Omega'nın yeni fabrikası

Omega'nın 1882'de Louis Brandt&Fils adıyla kurulan ilk fabrikası, yeni fabrikanın yan tarafında duruyor. İsviçrelilerin bu anlayışını seviyorum: Birçok saat markası, eski binasını yenilemek, başka bir yere taşımak ya da yıkıp yeniden yapmak yerine yeni fabrikalarını eski binalarının yanında inşa edip tarihi bölümlüyor. Böylece yan yana, farklı dönemlerin mimari anlayışını bir tarih belgesi gibi izleyebiliyor, yorumlayabiliyorsunuz.

Yeni fabrika, beş kattan oluşuyor ve burada yalnızca saat montajı, bilezik üretimi, test, kalite kontrol ve kargo işlemleri yapılıyor. Çalışanlara verilecek eğitimlerin de burada gerçekleşeceği belirtiliyor.
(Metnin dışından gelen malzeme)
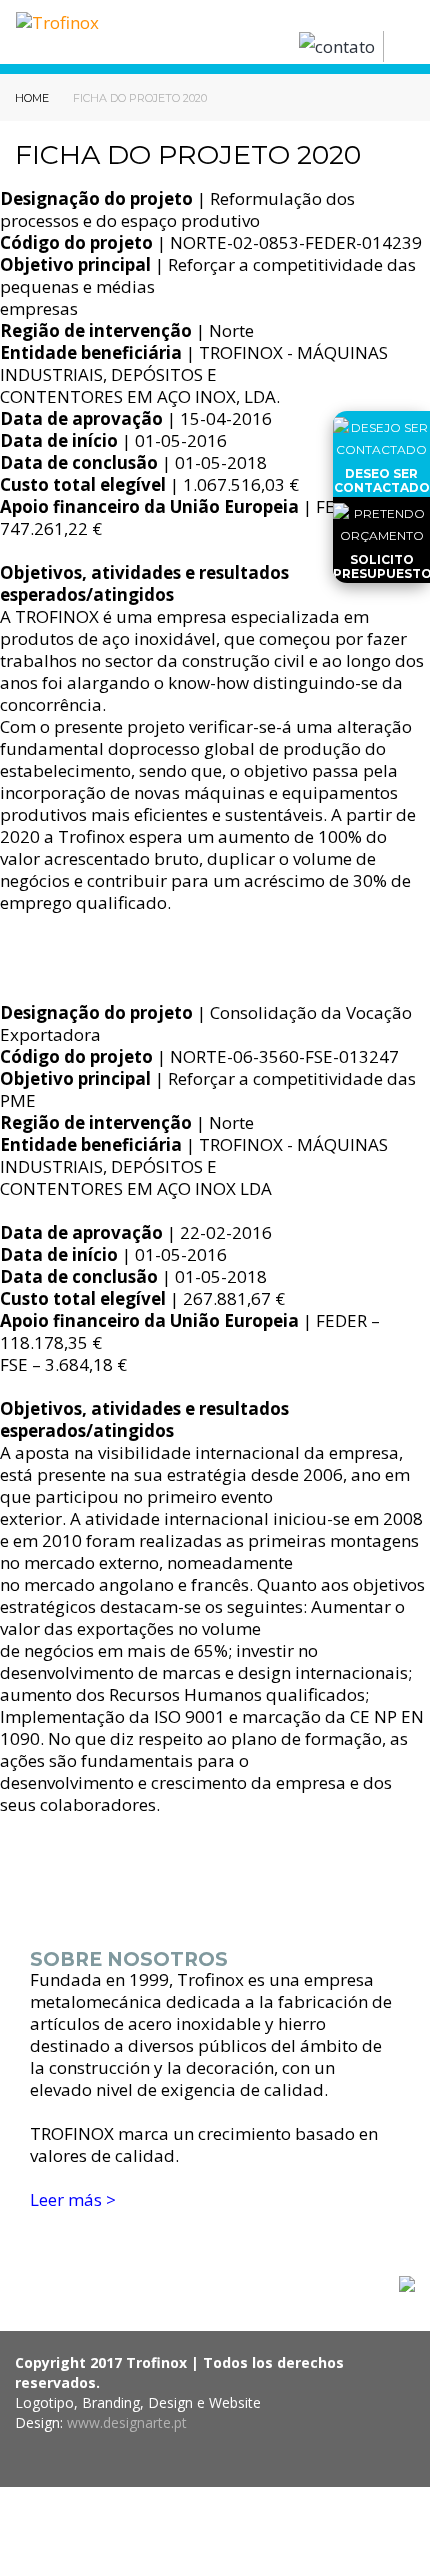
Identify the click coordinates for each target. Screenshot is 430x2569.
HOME (33, 98)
Ban'in yeni binada gördüğümüz tek imzası ise mimari tasarım anlayışı değil; sürdürülebilirliğe verdiği önem. Markanın talebiyle yeni fabrika, enerji ihtiyacını sürdürülebilir enerji sistemleriyle karşılayacak şekilde tasarlanmış. Yalıtımlı binanın içindeki fazla ısı, suların ısıtılmasında kullanılıyor. Otomatik güneş panjurları, gün ışığının içeriye fazla girmesini engellerken gün ışığından azami ölçüde yararlanılabilecek şekilde tasarlanmış. LED ışıkları gerekli olmadığında kapanarak enerji tasarrufu sağlıyor, fanlar da gerektiği kadar kullanılabilecek şekilde ayarlanabiliyor. Binanın asıl enerji ihtiyacını sağlayan şey ise jeotermal enerji; yani ısınma ve soğutmayı sağlayan şey, akarsular.